Le Tango de Rashevsky

Danse Intime

d'Lëtzebuerger Land du 25.09.2003

On tourne l'un autour de l'autre, on change brusquement de direction, on se laisse tomber en arrière, mais on se tient toujours dans les bras et on finit par retrouver l'équilibre. Ainsi pourrait-on décrire un tango et c'est aussi la façon dont on pourrait résumer l'histoire des Rachevsky, famille juive vivant en Belgique, qui après la mort de leur grand-mère Rosa (Laurence Masliah) se retrouve fortement déstabilisée. Cette dernière tenait la famille en équilibre et sa disparition oblige tout le monde de se remettre en question. David (Daniel Mesguich), son fils, et Nina (Tania Garbarski), sa petite-fille, redécouvrent le judaïsme et y recherchent identification et reconfort. Simon (Michel Jonasz) le deuxième fils perd la confiance en lui-même et les problèmes dans son mariage s'accentuent davantage, tandis que son fils Jonathan (Jonathan Zaccaï) combat son chagrin à l'alcool. Ric (Rudi Rosenberg), le frère de Jonathan est rejeté par sa copine parce qu'il est juif et Nina refuse de sortir avec Antoine (Hippolyte Girardot) parce qu'il ne l'est pas.

 

Ce film, made in Luxembourg (co-production Samsa Film tournée en grande partie au Grand-Duché), avance au rythme lent du tango et de la mélancolie, ce qui accentue son caractère intime et permet au spectateur de se retrouver parmi les personnages. Décors intérieurs et gros plans prédominent afin de pénétrer la psychologie des personnages et de développer leurs conflits. Ceux-ci sont majoritairement d'ordre religieux. Car dans Le Tango des Rashevsky le réalisateur Sam Garbarski s'est surtout intéressé au thèmes et questions qui gravitent autour du judaïsme et des réligions en général.

 

D'une névrose familiale, essentiellement due à l'incertitude et à un manque de communication, le réalisteur passe au détail, pour traiter les questions engendrées par les différents conflits. Ainsi après un aperçu général assez long, la mise en scène se concentre plus sur le couple de Nina et Antoine.

 

Est-ce qu'on peut prétendre appartenir à une communauté religieuse sans pratiquer cette religion con-s-tamment? Est-ce qu'on peut aimer ou marier quelqu'un d'une confession différente? Tels sont les questions qui préoccupent les personnages et auxquels le réalisateur donne une réponse positive, même si la conversion d'Antoine au judaïsme, dans le seul but de pouvoir marier Nina contredit les convictions assez strictes de celle-ci et constitue une solution paradoxale dans le scénario. De manière plus spécifique, Sam Garbarsky évoque également le conflit israelo-arabe avec les souvenirs inexprimables de Ric en tant que soldat, mais aussi dans la relation de celui-ci avec une fille d'origine arabe. 

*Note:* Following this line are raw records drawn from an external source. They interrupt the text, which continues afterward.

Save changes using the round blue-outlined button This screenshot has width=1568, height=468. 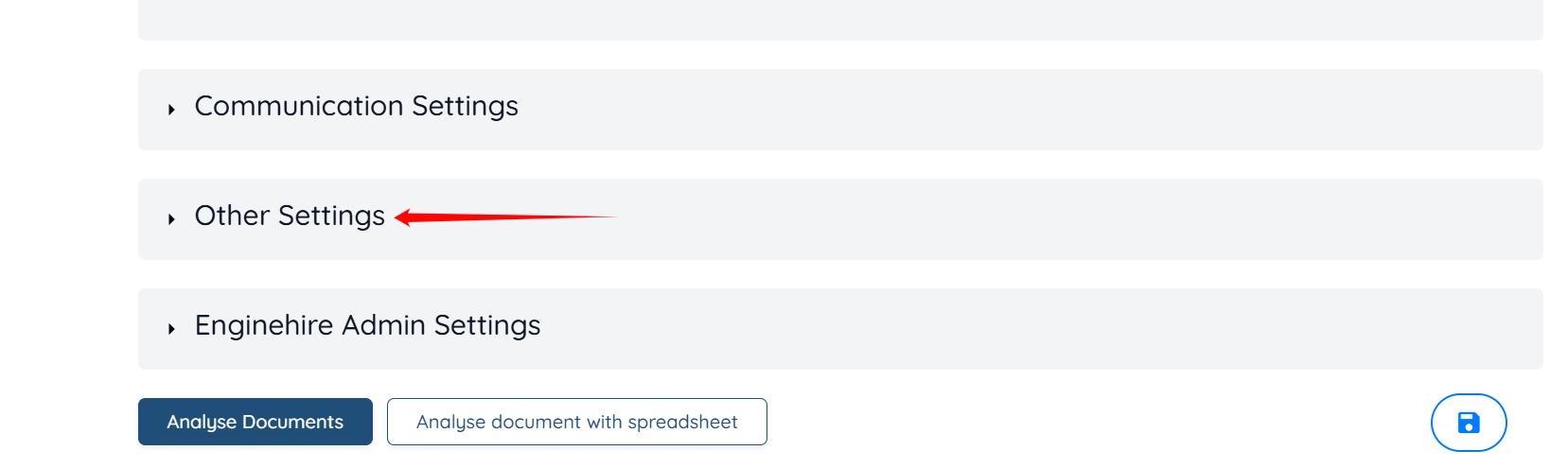point(1469,423)
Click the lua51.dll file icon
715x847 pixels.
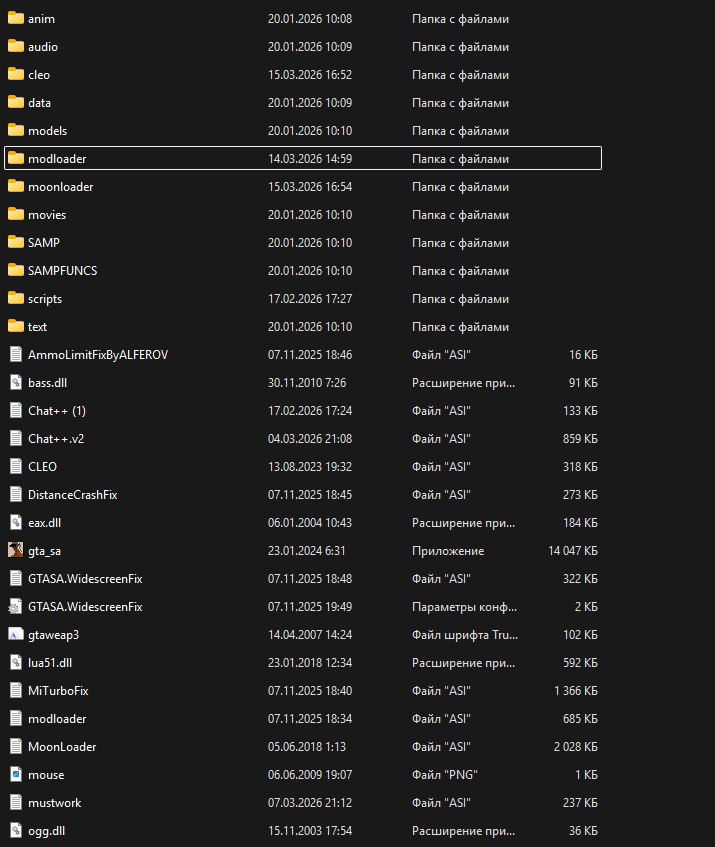coord(15,663)
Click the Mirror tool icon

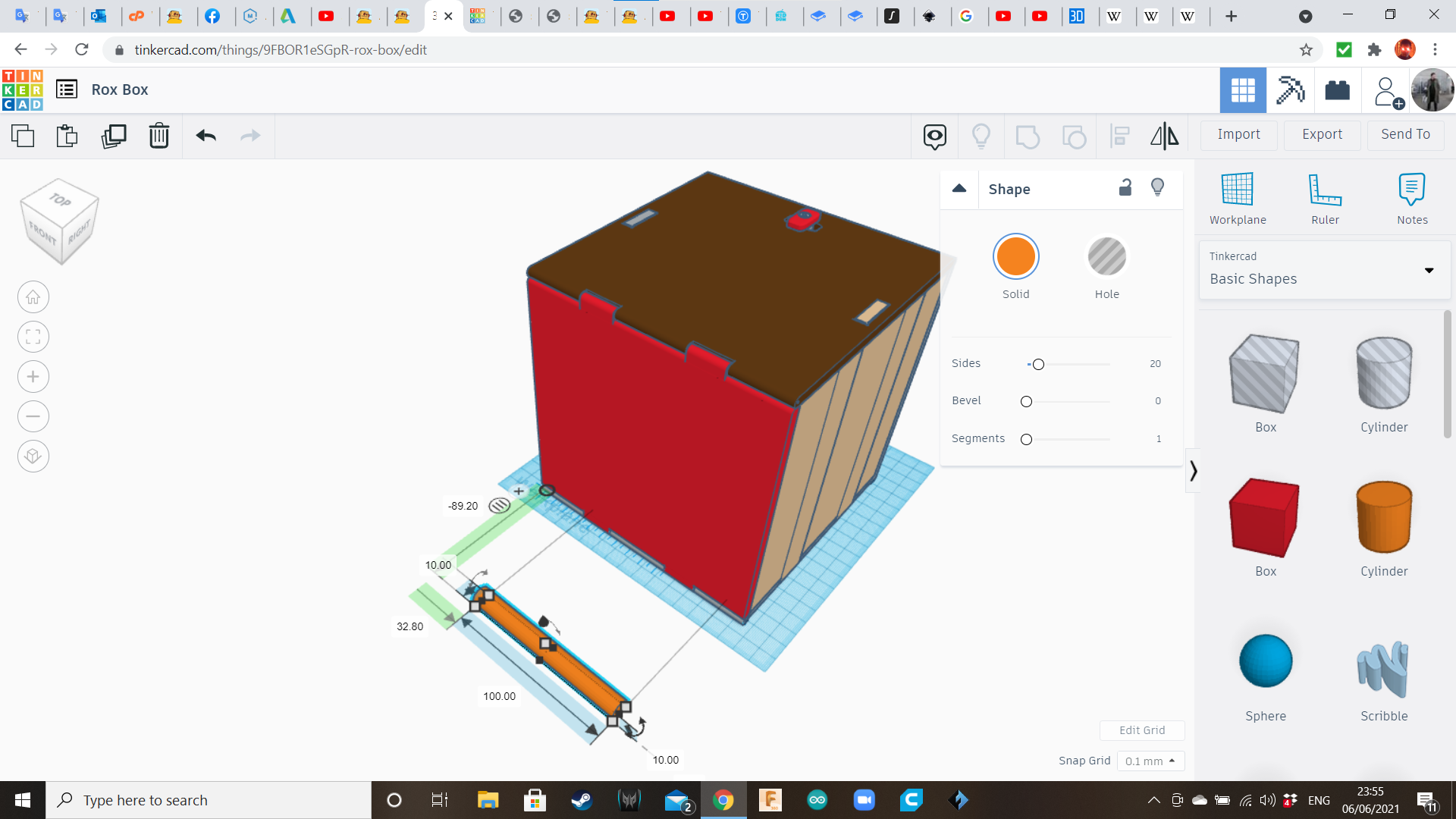click(1163, 135)
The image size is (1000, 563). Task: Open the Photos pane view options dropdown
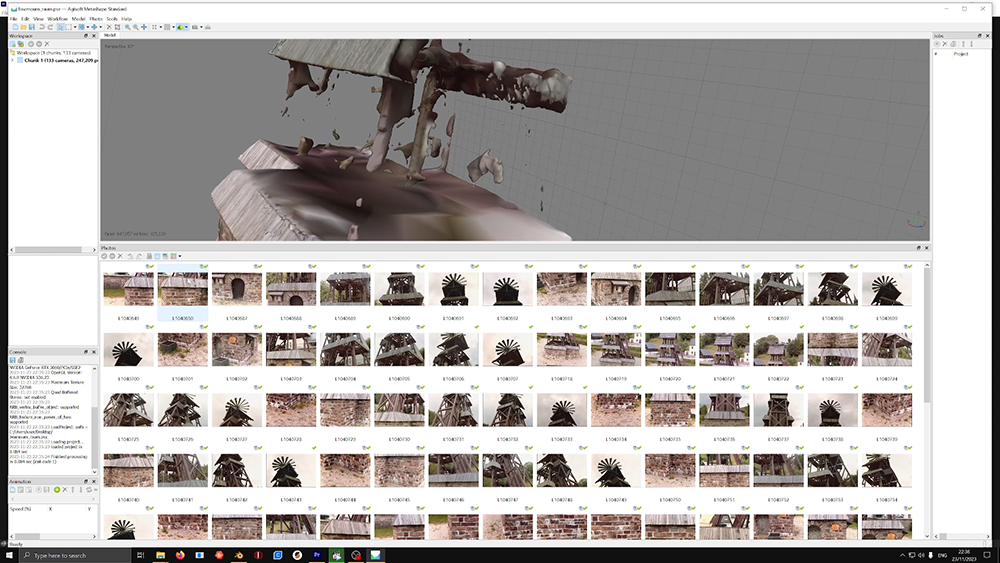pyautogui.click(x=179, y=256)
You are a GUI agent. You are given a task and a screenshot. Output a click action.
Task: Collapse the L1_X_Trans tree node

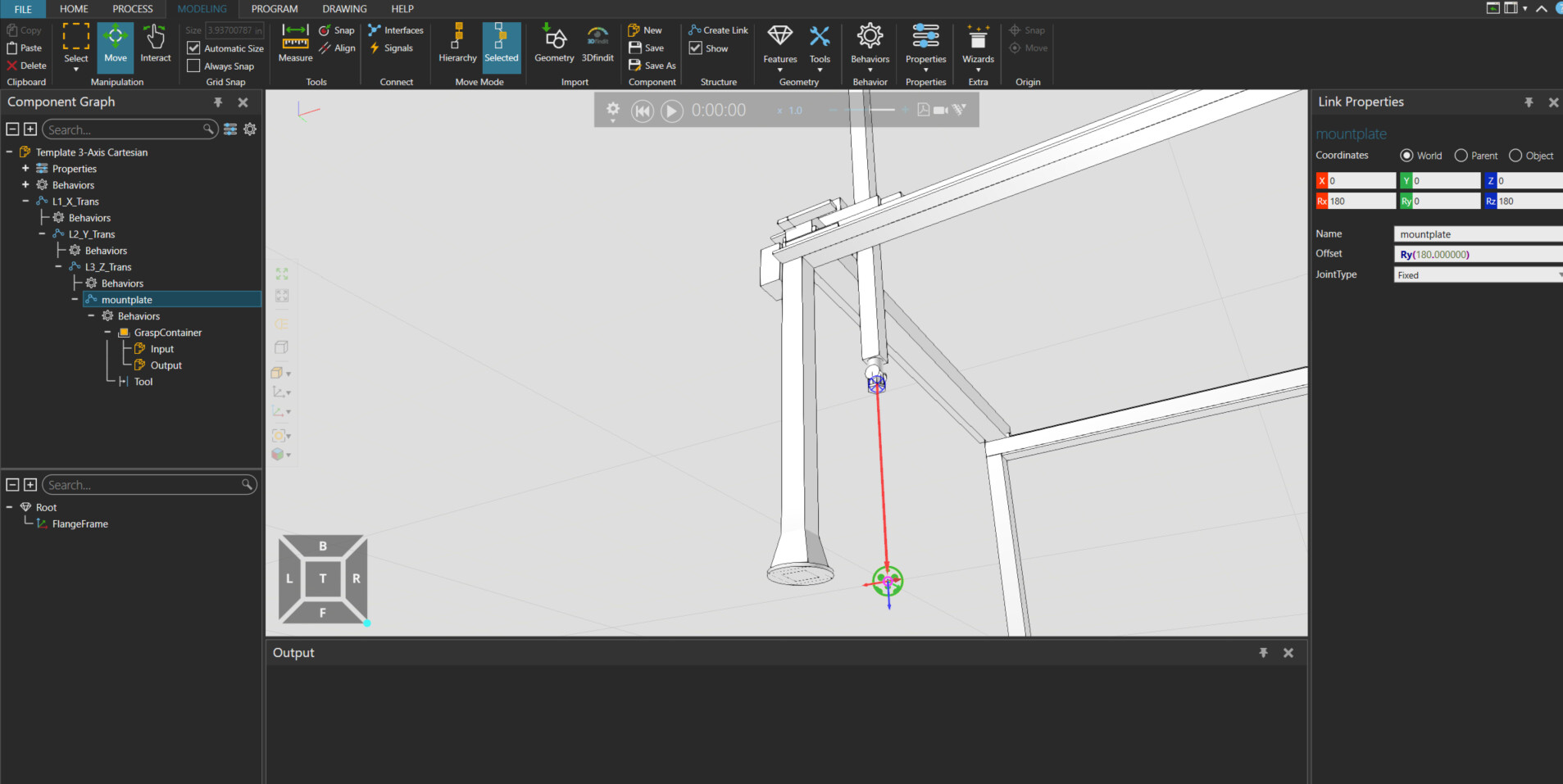(x=25, y=202)
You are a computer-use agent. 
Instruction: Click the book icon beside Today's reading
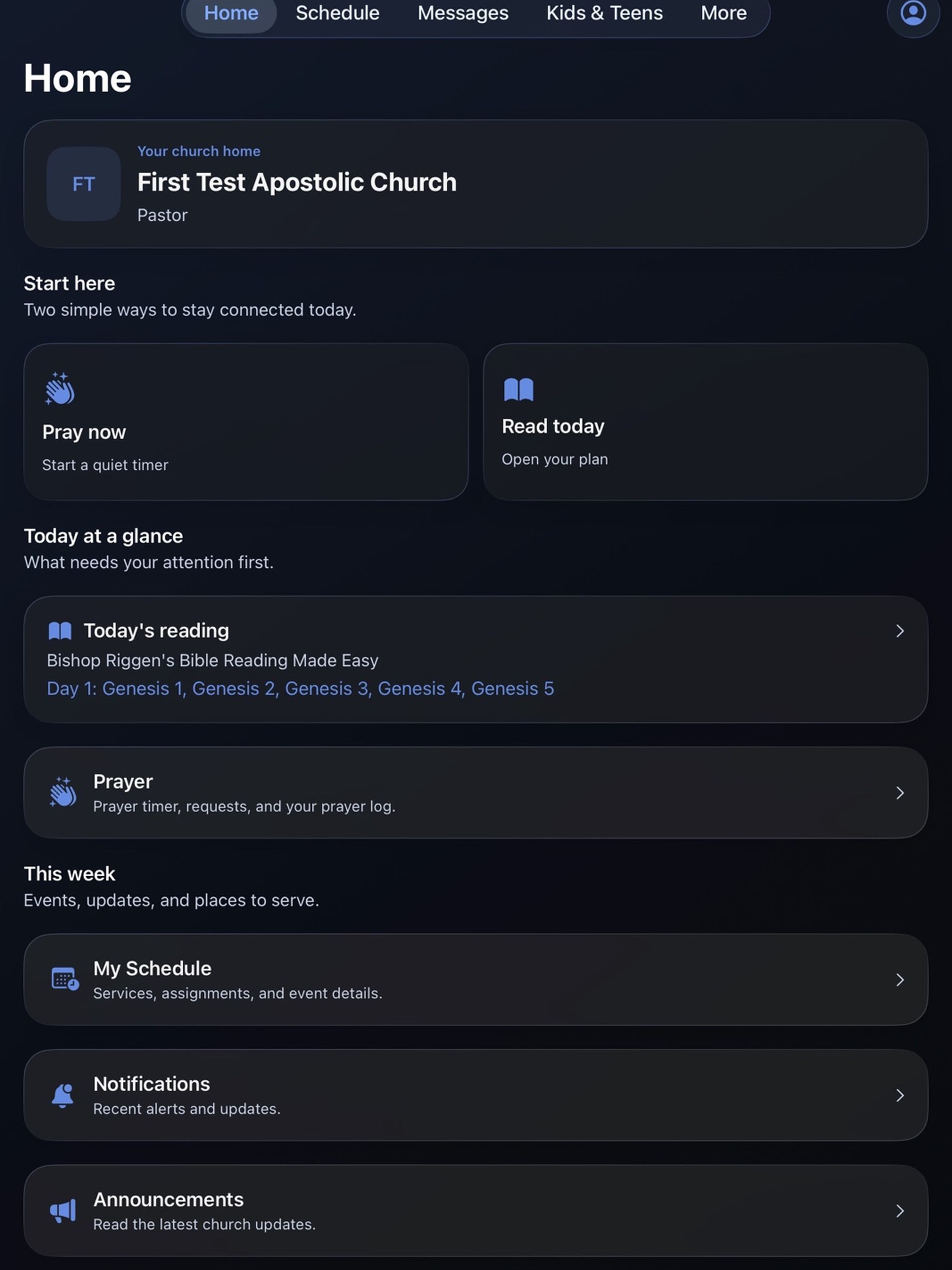[60, 630]
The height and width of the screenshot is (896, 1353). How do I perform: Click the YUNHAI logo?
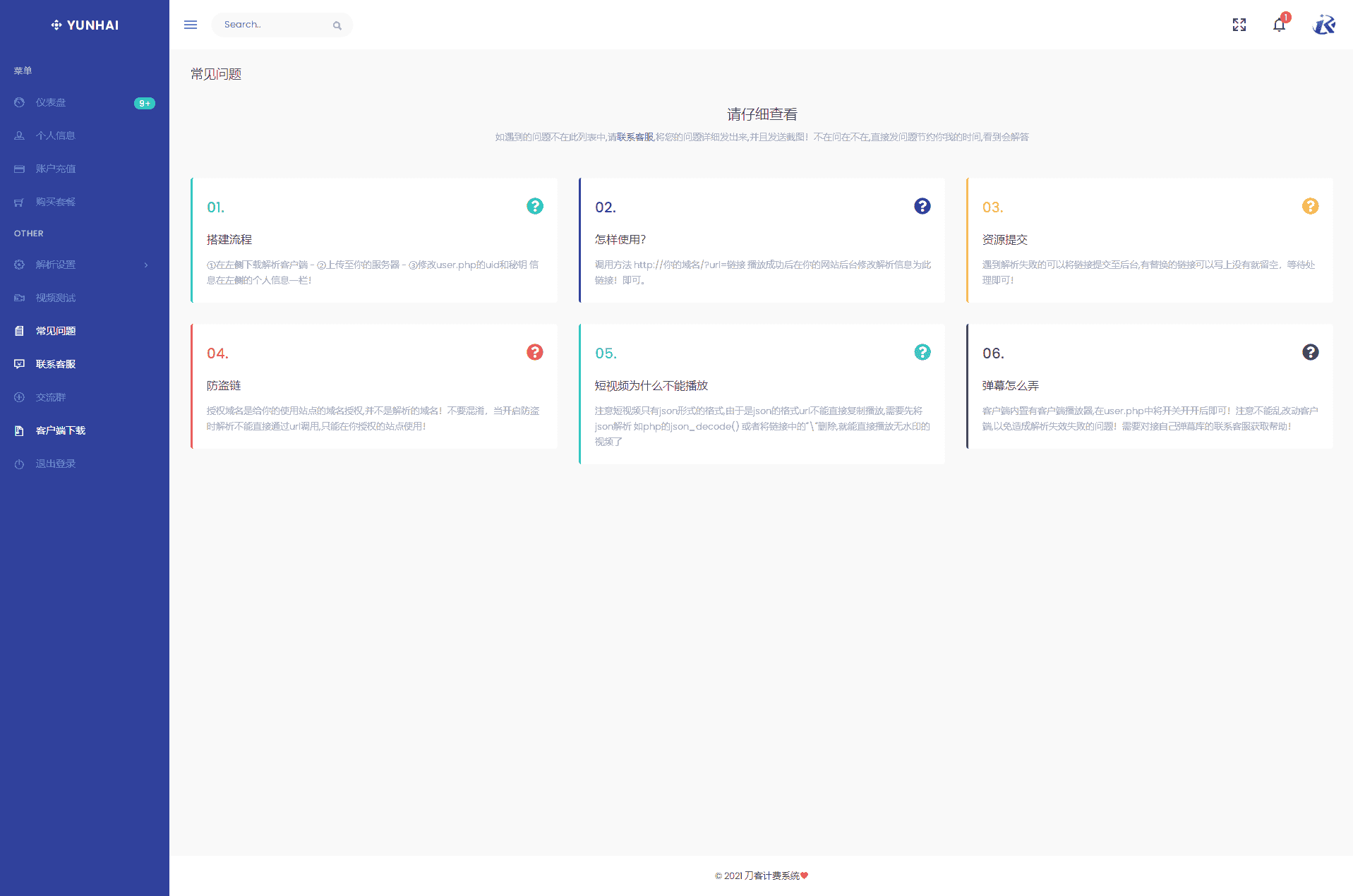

Ces sujets sérieux et d'actualité sont allégés de manière effective par un humour subtil, généré surtout par le personnage du tonton Dolfo (Natan Cogan) homme âgé et bon vivant qui donne au reste de la famille le modèle de vie qu'ils cherchent sans que ceux-ci s'en aperçoivent. 

 

Mais le tango que la grand-mère leur avait appris pour surmonter les temps de chagrin, n'a pas perdu son effet. Et finalement le déclic a lieu et tous les membres de la famille se rendent compte qu'il suffisait de vaincre sa fierté et de faire preuve de tolérance pour réunir ceux qui leur paraissaient incompatibles. Notamment dans la dernière partie Sam Garbarski mise beaucoup sur la sentimentalité pour atteindre le spectateur et reste trop figé au niveau des images. Néanmoins les bons acteurs font des Rashevskys des personnages crédibles et le scénario, que le réalisateur a écrit en collaboration avec Philippe Blasband (Un honnête commerçant, 2002), évoque une multitude de questions pertinentes, résultant dans un film touchant, présenté la semaine passée en avant-première au Ciné Utopia, en présence du réalisateur.